An anonymous reader writes "The Eclipse consortium celebrates its second anniversary this month, and is releasing milestone builds of the third version of its universal platform for tools integration. The Eclipse platform has been downloaded over 18,000 times, and in two short years has spawned an entire "ecosystem" of users and vendors. Eclipse has been recognized with more than eight top industry awards and honors, and open technology and commercial offerings associated with Eclipse have also grown at an unprecedented rate for tools technology."

37 comments

  1. Eclipse by Ianoo · · Score: 4, Insightful

    Eclipse is a real example of how incredible open source software can be. I've watched its progress over the last two years and generally been extremely pleased, it's now the only IDE I use for Java and PHP.

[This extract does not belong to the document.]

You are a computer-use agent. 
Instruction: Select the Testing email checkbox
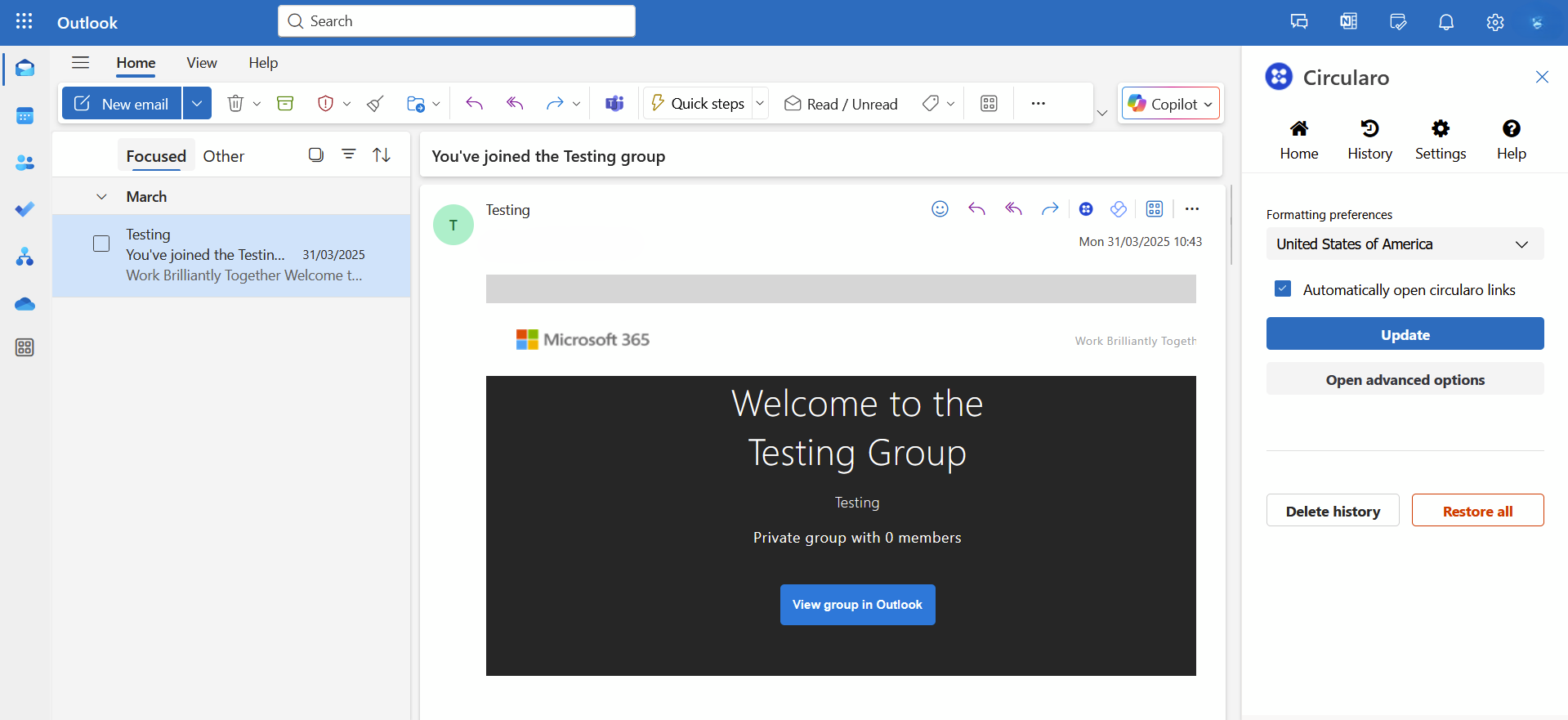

    It's also an interesting example of how fast Java, and in general managed just-in-time-compiled bytecode, can be. Slow startups but decent responsiveness once it's loaded. Although at the moment I'm using a GCJ'd version which is much snappier.

    1. Re:Eclipse by bartok · · Score: 1

      Can you tell me where I could download a GCJ'd version binary? I'm interested in both Linux and Windows binaries of it.

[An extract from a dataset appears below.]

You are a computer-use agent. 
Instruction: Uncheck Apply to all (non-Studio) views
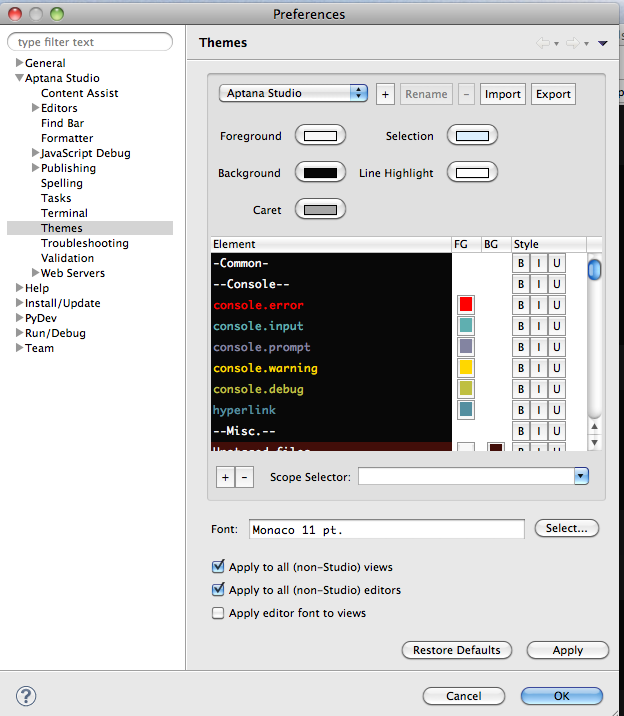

    2. Re:Eclipse by Anonymous Coward · · Score: 0

      Its pretty obvious from your comment that you've never used Eclipse.

      Eclipse is always slow - and in terms of a UI, its well below poor. GCJ is also an incredibly bad hack.

  2. I love Eclipse by scumbucket · · Score: 1, Interesting

    I used to think highly of PHP when I was using it for small tasks (creating a blog page and a half ass forum) but man oh man does it suck for doing big projects. In the enterprise marked, there really only one player I'd look to and that is Java. Everything else is really irrelevant. Yes Java has a steep learning curve but once you get ahead of the curve you are never going back to whatever you were using. Java + Eclipse is a deadly combination.

    --
    CMDRTACO CHECK YOUR EMAIL!
    1. Re:I love Eclipse by Anonymous Coward · · Score: 0

      cache all the way buddy. I used to like php. If you needed a quick bit of dynamic code, just stick it in. Unfortunately, it's a toy. Having the parge be re-parsed, re-compiled, and re-executed every time is just pathetic. csp and jsp don't dick around. Real solutions for real problems.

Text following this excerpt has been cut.